Role overview
**Overview**
We are seeking a Senior Software Development Engineer in Test to support one of our premier client's Embedded Intelligence team. This role will combine traditional software testing with advanced AI evaluation practices to ensure that Large Language Models (LLMs) are reliable, accurate, and aligned with how Operators and Team Members naturally interact with technology. The ideal candidate will be hands-on in designing automated test suites, evaluating model behavior, and collaborating across product, data science, and engineering to define what “good” looks like in model performance.
**Key Responsibilities**
Design, build, and execute automated test suites to evaluate LLM responses across diverse real-world scenarios.
Apply AI evaluation frameworks (e.g., DeepEval, LangSmith, TruLens, etc.) to measure accuracy, relevance, coherence, and consistency.
Develop and maintain prompt libraries and representative datasets reflecting restaurant and Operator-level interactions.
Partner with product managers, data scientists, and software engineers to analyze evaluation results, identify gaps, and enhance LLM reliability.
Define and track key performance metrics for model quality, safety, and production readiness.
Continuously research and integrate new tools and methodologies for AI model validation and test automation.
Contribute to building a repeatable LLM testing framework that enables scalable evaluation across new model versions and domains.
**Qualifications**
Bachelor’s degree in Computer Science, Data Science, or a related field (or equivalent experience).

Material supplied:
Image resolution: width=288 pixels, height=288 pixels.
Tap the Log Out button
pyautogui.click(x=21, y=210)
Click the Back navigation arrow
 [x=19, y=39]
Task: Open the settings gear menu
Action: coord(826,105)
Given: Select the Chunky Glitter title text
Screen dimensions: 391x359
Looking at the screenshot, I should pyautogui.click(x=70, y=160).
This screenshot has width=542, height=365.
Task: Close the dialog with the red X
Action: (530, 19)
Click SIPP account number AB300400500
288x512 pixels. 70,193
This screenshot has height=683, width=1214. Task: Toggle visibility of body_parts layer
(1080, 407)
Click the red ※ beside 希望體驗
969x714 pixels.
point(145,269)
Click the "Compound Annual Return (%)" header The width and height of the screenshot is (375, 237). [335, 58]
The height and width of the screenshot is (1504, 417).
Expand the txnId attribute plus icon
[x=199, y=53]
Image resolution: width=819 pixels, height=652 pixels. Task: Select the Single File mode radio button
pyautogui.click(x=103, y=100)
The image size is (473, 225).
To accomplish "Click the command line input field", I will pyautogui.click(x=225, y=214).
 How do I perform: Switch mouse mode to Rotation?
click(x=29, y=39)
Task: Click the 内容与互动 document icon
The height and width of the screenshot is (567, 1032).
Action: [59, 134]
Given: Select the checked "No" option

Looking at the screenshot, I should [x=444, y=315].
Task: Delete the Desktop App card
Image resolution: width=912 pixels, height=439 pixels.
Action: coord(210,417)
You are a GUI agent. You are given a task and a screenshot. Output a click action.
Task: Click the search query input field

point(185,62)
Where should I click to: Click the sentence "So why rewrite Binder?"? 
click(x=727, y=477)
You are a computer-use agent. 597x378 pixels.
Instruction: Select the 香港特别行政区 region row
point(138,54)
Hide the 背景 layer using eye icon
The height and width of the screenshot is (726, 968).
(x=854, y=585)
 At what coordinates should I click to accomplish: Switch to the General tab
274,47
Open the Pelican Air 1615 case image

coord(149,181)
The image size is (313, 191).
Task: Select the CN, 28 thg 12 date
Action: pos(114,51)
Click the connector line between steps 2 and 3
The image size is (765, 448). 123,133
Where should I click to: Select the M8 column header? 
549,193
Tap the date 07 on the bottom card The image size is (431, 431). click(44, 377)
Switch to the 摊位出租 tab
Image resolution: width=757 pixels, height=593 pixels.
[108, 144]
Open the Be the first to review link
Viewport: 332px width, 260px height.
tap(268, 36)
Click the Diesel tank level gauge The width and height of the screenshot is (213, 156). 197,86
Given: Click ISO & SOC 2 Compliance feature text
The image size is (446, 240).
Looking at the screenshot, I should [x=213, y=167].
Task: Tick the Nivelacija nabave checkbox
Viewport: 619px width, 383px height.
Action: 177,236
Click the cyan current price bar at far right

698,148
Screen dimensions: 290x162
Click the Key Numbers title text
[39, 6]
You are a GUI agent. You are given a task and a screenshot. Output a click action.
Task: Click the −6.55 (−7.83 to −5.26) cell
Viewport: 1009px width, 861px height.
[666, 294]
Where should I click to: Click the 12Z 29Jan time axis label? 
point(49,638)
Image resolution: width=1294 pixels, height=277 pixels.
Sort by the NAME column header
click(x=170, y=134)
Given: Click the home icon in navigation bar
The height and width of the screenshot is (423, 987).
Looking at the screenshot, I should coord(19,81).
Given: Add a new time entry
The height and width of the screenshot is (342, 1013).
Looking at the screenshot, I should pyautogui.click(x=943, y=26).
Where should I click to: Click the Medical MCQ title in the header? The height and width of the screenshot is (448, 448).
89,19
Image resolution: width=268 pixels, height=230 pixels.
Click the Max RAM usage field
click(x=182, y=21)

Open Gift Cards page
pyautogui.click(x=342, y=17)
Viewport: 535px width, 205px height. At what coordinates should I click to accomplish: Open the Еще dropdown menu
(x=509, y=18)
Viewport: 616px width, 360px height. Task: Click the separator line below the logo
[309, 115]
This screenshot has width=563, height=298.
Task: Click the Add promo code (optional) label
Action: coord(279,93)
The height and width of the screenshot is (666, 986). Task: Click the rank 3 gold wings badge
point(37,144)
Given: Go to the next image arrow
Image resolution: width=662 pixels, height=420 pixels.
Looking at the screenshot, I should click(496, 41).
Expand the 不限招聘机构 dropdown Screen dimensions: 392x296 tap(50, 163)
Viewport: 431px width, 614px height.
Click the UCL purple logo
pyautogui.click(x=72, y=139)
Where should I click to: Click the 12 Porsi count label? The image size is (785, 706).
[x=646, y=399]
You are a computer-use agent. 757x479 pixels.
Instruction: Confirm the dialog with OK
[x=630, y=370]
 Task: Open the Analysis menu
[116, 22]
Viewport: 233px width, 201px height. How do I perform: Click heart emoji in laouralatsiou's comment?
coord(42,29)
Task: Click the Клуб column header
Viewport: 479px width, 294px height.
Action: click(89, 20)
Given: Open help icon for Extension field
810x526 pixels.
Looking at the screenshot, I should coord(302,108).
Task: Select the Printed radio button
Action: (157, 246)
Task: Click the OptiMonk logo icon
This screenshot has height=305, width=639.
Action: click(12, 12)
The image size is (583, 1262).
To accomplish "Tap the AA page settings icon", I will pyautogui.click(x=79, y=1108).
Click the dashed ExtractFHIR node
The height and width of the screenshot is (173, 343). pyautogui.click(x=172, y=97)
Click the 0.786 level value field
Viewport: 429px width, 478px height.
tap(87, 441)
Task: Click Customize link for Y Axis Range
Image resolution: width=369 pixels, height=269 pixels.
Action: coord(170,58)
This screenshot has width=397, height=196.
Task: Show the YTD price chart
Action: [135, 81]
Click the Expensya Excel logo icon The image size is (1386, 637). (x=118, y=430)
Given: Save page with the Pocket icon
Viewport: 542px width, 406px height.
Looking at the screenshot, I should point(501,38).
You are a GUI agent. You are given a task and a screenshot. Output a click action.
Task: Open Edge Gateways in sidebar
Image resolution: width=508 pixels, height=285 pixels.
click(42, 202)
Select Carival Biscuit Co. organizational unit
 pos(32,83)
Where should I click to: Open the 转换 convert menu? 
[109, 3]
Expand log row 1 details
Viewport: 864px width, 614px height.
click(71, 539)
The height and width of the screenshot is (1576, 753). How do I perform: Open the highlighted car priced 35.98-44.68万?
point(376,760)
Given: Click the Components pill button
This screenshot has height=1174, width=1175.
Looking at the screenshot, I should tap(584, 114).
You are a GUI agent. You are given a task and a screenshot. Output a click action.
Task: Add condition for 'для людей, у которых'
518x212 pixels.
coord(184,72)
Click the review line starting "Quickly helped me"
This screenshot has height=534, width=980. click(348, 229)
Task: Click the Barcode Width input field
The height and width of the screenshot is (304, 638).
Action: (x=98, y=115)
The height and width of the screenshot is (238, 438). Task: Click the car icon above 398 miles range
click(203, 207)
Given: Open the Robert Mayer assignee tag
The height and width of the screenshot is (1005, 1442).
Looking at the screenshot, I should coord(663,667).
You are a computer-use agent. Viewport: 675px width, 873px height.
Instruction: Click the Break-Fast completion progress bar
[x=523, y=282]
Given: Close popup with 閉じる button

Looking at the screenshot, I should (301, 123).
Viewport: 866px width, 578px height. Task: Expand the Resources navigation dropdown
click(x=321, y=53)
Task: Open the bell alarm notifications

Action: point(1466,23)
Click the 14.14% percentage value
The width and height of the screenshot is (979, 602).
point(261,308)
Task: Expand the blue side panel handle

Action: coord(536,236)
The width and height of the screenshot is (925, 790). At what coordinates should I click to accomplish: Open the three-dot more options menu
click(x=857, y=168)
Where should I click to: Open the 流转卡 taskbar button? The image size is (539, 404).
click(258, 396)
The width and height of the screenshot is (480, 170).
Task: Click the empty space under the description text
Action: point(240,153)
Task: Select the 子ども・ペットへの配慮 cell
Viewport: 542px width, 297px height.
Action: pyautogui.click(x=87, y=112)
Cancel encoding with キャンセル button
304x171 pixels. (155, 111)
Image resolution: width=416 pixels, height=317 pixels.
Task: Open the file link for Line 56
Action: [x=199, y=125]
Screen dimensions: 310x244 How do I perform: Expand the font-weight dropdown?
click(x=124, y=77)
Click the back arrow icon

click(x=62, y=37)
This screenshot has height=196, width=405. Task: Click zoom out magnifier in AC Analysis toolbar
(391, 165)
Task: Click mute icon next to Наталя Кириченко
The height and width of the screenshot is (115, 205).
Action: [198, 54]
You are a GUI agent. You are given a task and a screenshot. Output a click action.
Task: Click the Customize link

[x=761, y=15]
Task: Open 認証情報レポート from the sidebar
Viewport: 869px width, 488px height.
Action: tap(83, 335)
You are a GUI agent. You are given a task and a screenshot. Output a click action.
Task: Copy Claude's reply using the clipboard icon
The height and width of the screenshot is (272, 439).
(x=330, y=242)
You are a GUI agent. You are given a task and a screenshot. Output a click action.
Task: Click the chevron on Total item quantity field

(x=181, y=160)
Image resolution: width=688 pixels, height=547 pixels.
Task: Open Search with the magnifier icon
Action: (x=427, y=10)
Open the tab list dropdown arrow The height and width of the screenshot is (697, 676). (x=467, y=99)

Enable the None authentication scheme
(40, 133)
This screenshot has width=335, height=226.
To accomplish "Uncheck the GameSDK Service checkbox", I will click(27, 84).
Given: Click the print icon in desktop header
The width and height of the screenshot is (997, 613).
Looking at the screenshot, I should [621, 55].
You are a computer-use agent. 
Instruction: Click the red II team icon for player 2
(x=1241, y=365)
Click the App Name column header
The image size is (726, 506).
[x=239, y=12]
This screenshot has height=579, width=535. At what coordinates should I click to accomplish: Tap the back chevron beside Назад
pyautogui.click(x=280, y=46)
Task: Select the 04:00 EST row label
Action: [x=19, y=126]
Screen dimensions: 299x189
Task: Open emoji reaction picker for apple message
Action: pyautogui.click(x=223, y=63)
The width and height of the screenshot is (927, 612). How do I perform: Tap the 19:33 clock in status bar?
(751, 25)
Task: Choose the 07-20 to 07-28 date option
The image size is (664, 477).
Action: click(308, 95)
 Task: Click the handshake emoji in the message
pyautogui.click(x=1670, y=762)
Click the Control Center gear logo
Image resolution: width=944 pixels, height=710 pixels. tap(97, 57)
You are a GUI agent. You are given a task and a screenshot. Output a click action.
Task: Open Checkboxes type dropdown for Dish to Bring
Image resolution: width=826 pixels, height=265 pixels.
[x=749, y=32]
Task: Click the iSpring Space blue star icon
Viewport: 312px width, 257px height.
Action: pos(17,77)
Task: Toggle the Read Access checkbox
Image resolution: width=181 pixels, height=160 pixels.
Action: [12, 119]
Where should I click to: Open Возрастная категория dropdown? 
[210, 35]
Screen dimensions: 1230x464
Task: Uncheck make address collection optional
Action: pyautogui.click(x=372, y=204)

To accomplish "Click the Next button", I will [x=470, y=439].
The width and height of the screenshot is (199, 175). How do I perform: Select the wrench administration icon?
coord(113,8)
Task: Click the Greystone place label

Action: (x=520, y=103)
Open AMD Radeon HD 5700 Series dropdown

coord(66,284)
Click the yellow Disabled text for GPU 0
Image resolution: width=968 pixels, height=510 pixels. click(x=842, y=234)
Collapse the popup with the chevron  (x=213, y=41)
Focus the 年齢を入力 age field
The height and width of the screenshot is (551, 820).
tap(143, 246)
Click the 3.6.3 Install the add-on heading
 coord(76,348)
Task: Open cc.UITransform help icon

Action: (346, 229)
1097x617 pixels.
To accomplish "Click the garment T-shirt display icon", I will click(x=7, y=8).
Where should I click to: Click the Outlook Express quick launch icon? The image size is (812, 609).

Work to complete:
[A] Which AI evaluation frameworks does the role overview give as examples?
[B] Decide whether each statement agrees with the role overview. Answer yes or no and quote the words of the role overview that settle it. (i) The position supports a client's Embedded Intelligence team. (ii) A master's degree is required. (iii) The prompt libraries and datasets are to reflect restaurant and Operator-level interactions.
[C] Pick up the role overview for the Senior Software Development Engineer in Test after its last line and continue it.
The listing plays no part in the tasks that follow.

Set of answers:
[A] DeepEval, LangSmith, and TruLens.

[B]
(i) Yes: "support one of our premier client's Embedded Intelligence team"
(ii) No: "Bachelor’s degree in Computer Science, Data Science, or a related field (or equivalent experience)"
(iii) Yes: "reflecting restaurant and Operator-level interactions"

[C]
4+ years of experience in software testing, test automation, or quality engineering.
Proven ability to develop automated tests using modern frameworks (e.g., PyTest, Playwright, or similar).
Direct experience with LLM evaluation or prompt testing, including tools like DeepEval, LangChain, or LangSmith.
Proficiency in Python and familiarity with API testing and data validation techniques.
Strong analytical, debugging, and problem-solving skills.
Excellent communication and collaboration abilities; capable of translating technical insights into actionable outcomes for cross-functional teams.
Curious, experimental mindset, comfortable working in emerging AI domains with evolving standards.
**Preferred Skills**
Experience with AI/ML pipelines or MLOps tools (e.g., Databricks, Vertex AI, SageMaker).
Familiarity with evaluation metrics for model performance (BLEU, ROUGE, BERTScore, relevance scoring, etc.).
Exposure to cloud infrastructure (AWS, GCP, Azure) for model deployment and testing.
Prior experience in enterprise or production-scale LLM applications.